(Material provided)

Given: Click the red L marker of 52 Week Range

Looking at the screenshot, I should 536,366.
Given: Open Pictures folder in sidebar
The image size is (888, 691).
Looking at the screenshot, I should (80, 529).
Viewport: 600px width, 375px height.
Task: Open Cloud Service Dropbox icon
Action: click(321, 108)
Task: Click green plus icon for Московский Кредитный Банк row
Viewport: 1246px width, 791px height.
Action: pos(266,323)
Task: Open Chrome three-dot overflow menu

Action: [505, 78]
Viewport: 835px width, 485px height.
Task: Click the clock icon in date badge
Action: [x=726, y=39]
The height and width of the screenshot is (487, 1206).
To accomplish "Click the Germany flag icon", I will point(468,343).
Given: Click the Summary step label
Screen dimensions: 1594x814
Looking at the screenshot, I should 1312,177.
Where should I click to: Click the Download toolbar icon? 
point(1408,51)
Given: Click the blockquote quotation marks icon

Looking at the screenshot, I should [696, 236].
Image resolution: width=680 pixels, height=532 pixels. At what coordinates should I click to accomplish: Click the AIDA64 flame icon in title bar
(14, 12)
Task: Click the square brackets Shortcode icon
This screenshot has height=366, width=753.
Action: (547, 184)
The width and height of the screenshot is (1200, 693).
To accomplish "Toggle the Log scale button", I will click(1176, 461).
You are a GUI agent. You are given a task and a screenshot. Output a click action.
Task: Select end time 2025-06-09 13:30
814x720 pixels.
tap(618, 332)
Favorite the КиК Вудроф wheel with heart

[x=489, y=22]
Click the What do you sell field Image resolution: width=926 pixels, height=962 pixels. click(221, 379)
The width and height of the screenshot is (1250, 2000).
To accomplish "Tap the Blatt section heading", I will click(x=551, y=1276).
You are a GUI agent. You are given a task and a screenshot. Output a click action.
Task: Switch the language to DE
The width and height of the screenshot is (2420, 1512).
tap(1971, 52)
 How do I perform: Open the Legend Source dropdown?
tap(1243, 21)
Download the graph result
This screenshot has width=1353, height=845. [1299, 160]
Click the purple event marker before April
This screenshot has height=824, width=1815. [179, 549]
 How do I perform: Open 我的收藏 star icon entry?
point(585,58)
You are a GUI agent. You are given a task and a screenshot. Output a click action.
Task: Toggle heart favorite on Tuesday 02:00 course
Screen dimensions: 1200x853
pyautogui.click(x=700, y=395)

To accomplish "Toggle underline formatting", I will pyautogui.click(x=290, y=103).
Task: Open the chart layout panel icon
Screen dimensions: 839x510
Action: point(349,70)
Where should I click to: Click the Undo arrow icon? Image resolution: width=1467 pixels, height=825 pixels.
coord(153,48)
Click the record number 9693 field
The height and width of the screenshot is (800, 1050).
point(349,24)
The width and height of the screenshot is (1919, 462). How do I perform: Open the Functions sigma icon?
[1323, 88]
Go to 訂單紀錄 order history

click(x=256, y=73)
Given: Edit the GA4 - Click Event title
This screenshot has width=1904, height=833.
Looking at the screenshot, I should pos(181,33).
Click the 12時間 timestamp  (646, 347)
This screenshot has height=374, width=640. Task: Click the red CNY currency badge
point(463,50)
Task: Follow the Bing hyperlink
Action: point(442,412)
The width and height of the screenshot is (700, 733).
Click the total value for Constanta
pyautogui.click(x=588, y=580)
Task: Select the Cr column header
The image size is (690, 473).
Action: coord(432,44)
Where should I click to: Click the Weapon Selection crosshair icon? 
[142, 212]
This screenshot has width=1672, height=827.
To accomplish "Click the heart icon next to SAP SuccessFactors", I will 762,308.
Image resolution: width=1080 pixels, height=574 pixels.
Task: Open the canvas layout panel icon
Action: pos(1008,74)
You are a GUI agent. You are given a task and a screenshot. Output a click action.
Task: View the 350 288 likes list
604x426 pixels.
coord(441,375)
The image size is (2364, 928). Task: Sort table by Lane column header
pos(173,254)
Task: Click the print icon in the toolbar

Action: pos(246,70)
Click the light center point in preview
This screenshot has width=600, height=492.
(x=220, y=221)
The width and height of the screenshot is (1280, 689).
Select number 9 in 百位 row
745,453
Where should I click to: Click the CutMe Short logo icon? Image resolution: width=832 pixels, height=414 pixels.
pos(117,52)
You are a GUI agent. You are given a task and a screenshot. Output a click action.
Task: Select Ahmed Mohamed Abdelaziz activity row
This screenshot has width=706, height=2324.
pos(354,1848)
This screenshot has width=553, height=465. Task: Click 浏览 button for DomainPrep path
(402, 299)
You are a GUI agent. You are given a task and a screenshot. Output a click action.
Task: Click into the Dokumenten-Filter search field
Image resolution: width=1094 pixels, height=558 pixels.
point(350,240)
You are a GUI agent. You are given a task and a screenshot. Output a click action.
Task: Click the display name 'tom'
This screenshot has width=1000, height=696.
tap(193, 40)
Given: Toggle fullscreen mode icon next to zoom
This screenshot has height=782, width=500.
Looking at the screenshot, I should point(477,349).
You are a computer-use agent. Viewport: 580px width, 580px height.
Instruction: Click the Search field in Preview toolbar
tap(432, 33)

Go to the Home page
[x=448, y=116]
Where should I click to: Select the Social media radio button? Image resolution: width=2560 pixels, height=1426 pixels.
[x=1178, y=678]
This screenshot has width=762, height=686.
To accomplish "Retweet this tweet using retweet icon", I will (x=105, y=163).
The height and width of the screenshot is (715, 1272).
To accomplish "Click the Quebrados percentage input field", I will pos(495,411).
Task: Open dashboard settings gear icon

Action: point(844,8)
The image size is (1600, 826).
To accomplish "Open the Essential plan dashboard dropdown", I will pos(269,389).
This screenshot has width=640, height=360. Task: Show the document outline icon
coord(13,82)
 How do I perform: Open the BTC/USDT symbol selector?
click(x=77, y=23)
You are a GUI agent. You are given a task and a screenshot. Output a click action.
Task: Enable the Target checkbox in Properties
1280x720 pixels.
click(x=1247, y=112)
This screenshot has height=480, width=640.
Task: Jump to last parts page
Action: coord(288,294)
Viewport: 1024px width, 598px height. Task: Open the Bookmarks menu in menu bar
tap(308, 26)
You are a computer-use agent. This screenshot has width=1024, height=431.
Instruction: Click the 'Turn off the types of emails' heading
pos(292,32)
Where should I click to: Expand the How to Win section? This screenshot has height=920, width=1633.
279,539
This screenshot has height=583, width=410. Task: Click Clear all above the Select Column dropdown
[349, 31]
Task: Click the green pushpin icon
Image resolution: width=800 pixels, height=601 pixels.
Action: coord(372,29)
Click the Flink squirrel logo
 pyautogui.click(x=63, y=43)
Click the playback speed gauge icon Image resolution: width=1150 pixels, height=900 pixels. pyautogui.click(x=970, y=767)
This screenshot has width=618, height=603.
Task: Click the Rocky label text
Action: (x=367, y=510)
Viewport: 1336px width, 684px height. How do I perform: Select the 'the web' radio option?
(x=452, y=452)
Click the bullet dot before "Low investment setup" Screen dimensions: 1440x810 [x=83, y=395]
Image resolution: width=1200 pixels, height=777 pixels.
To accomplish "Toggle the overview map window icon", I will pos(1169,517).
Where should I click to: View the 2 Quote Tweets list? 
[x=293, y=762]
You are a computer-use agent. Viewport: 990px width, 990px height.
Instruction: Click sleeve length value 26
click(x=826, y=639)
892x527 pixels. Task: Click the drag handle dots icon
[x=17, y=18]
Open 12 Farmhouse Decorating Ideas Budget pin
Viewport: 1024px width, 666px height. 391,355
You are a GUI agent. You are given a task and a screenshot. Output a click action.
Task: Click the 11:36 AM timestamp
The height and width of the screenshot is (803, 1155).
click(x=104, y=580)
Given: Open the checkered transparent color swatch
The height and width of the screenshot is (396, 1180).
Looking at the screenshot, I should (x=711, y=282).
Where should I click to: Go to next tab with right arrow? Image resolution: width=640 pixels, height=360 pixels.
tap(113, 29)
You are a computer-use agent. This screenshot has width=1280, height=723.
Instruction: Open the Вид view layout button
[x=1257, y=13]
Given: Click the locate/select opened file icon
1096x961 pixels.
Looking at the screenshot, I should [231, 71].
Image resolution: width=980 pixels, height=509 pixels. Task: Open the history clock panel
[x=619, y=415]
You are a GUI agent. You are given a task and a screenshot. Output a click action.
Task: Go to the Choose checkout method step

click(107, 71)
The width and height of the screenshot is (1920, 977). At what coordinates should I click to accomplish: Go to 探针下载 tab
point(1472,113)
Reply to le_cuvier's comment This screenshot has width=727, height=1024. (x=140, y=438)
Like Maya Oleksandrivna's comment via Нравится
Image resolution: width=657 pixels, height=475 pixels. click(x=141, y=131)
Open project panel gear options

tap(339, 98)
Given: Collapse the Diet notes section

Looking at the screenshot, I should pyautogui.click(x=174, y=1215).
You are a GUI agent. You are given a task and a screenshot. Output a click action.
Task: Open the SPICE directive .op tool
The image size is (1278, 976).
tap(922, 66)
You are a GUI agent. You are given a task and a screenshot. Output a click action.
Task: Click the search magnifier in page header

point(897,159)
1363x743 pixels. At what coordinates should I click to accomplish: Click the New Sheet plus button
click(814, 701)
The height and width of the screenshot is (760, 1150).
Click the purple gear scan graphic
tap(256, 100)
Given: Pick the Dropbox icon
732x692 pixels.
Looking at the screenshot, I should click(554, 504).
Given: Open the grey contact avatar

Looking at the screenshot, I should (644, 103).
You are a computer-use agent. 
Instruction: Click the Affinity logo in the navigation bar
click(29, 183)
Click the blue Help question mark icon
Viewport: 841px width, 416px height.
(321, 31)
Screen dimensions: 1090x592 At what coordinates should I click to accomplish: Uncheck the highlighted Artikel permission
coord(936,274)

(End Material provided)

Your goal:
Search the data above for lines holding "timestamp" and copy each of them.

Reply to the task:
Click the 12時間 timestamp  (646, 347)
Task: Click the 11:36 AM timestamp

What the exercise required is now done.